╭─ DATA
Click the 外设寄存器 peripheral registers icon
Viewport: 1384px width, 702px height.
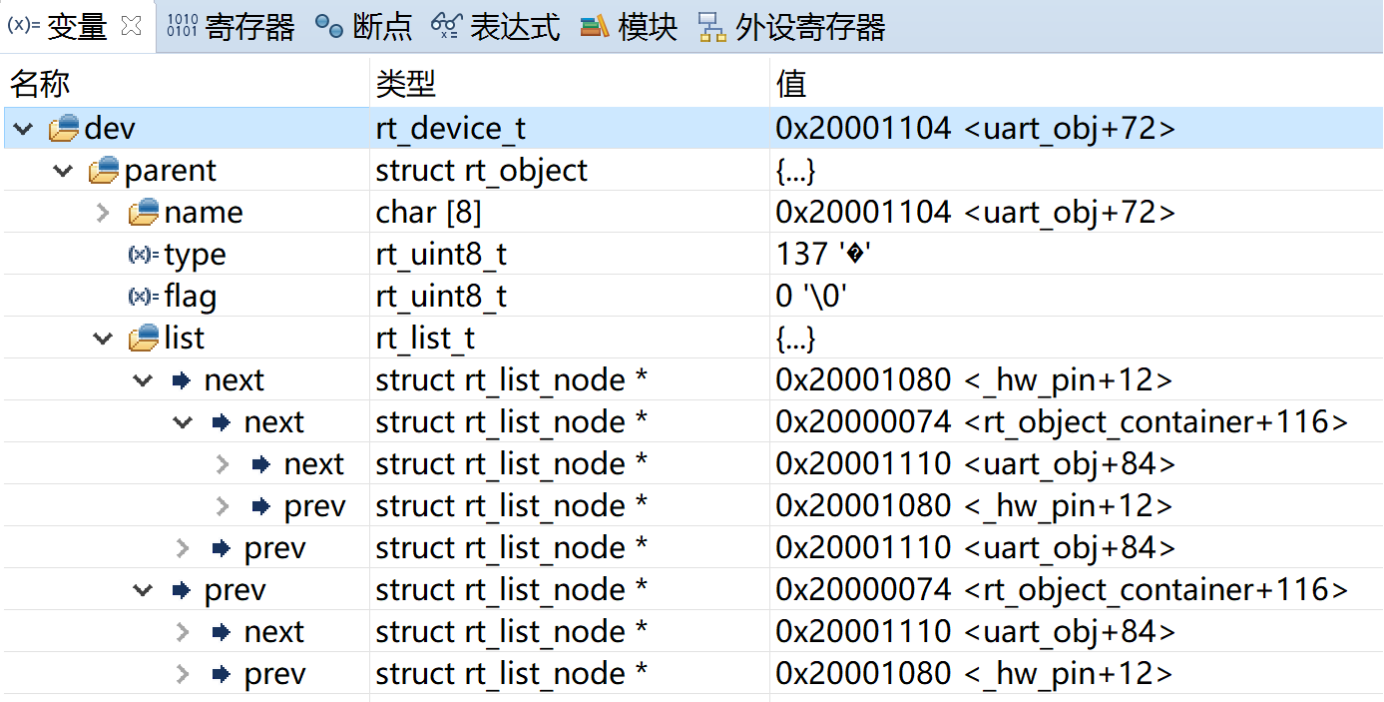coord(713,27)
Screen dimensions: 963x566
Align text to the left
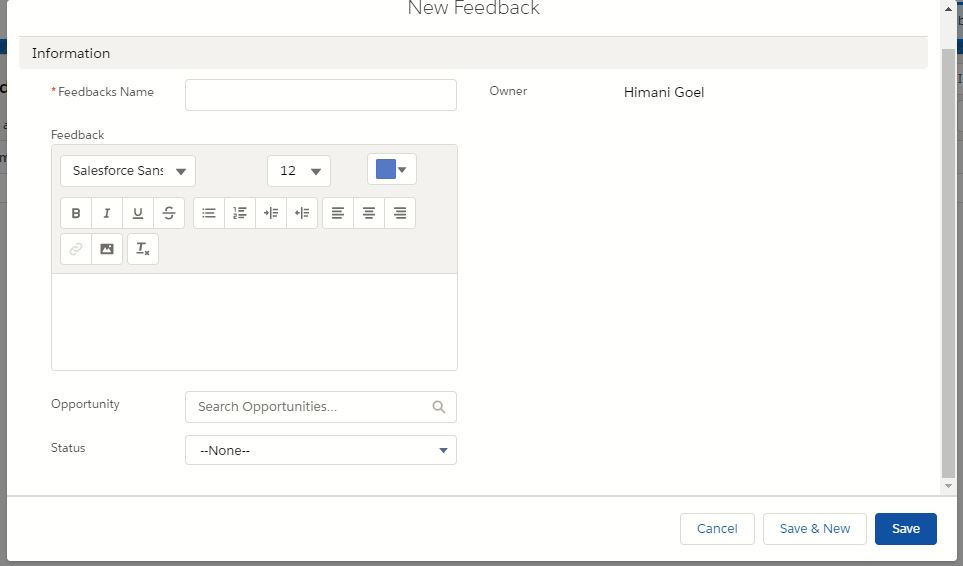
╰─
Could you set down nothing but the lines from the one containing "Screen dimensions: 963x566" through the last line of the records above, both ends included, exactly as given and free of pictures?

• RESPONSE:
Screen dimensions: 963x566
Align text to the left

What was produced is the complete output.